Kelly did her part. She told customers who would listen about the scope of the problem, and they would shake their heads in disbelief as they bought their $5 drinks.
Her stores began leaving a bin by the register to collect hotel toiletries, new socks, money. And every couple of weeks, she and other Starbucks employees would make packages to deliver to the homeless.
“And those first few months, I’d be coming back to my car crying,” she said.
She started Project Dominic, which aims to provide a small measure of dignity and compassion.
Related: It was a full house at the Minnesota History Theater last night for Minds Interrupted, in which seven people from the area tell their stories of struggles with mental illness. Occasionally, a speaker would pause and fight to keep going, and the audience would silently root them on, and they’d continue with their courageous act of defiance against the stigma of mental illness.

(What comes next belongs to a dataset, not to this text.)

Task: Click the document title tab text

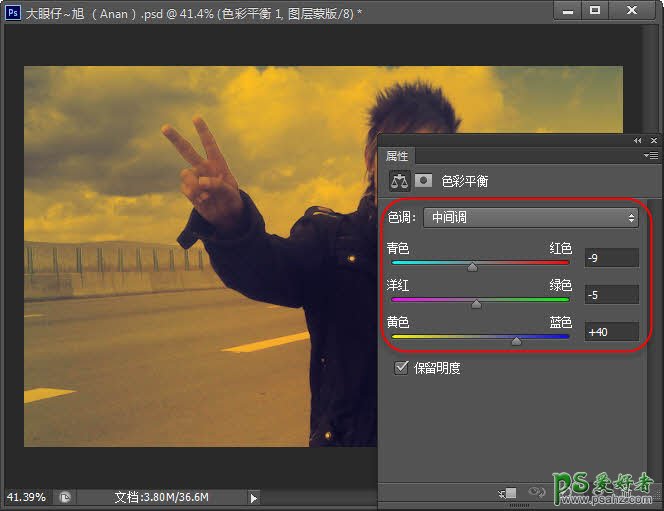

One of them was Mariah Carroll Owens of Minneapolis, whose mother has been diagnosed with paranoid schizophrenia.
Another speaker made a fine point. We talk about people “battling” cancer, for example, but we say someone is schizophrenic.
4) A QUESTION OF PRIORITIES
A North Dakota family won a “dream home” in West Fargo and could’ve moved in last week. They’ve decided not to. They’ll sell the $500,000 home because the money they’ll be left with after the sale — about $300,000– could be better spent, the Fargo Forum says.
It will be used to help put the five grandchildren of Michele Gilbertson’s sister, Mary, through college. Mary Christopherson died of cancer two months ago.
“It really came down to Art asking me, “Well, what would Mary do?” And she wouldn’t live there, she would make sure her kids and her grandkids are taken care of,” she said.
5) IF THE CANCER DOESN’T GET YOU, THE BUCKET LIST WILL
Frank and Wilma — they didn’t want their last names used in the New Zealand Herald article — learned Frank had terminal cancer. So they sold their house — at a $70,000 loss — gave possessions away and hit the road in search of checking items off the “bucket list.”
Says the Herald:
Frank began smoking cigarettes and drinking coffee after quitting during his first cancer diagnosis.
The couple went to Fiji for 10 days. They blew $30,000 on food, a five-star resort and fishing activities, expecting his life insurance to cover the costs.
“We had a good time. We spent too much money on food, going around New Zealand and then a business which fell down,” Wilma said.
“What would you do in this situation? If he said jump I would jump … I was putting him first, whatever he wanted, he got.
“I’m short on my credit cards for $80,000 and the money we had left went on a business and that didn’t work out so we are broke.”
They’ve found out that Frank’s diagnosis was wrong.
Bonus I: Host a National Night Out event in Saint Paul and maybe the top cop will come flip burgers.
Bonus II: We’re getting out-flashmobbed by the Russians, people!
Bonus IV: A man with no legs has reached the top of Mt. Kilimanjaro by walking on his hands.
The Court of Appeals has reversed a lower court’s ruling against a 450-foot cell phone tower near the Boundary Waters Canoe Area. AT&T says the tower, which will be visible from within the BWCA, is needed to improve cell phone coverage. Today’s Question: Should people who live near a wilderness area be willing to accept a lack of technology?
WHAT WE’RE DOING
Daily Circuit (9-12 p.m.) – First hour: Military suicides.
Second hour: The life cycle of an athlete.
Third hour: The future of weather forecasting.
MPR News Presents (12-1 pm): Columnist E.J. Dionne, from his appearance Friday at the Westminster Forum.
Talk of the Nation (1-2 p.m.) – Warfighting continues to evolve, and the United States leads the way with covert CIA operations, special forces, unmanned drones and, increasingly, cyberwarfare. David Sanger, author of the new book, “Confront and Conceal” and NPR commentator Ted Koppel join host Neal Conan.
All Things Considered (3-6:30 p.m.) – NPR will look at the role of failure in high-tech industries. For every high-tech business success, there are countless failures. Failure is accepted — even welcomed — as a guide for future success.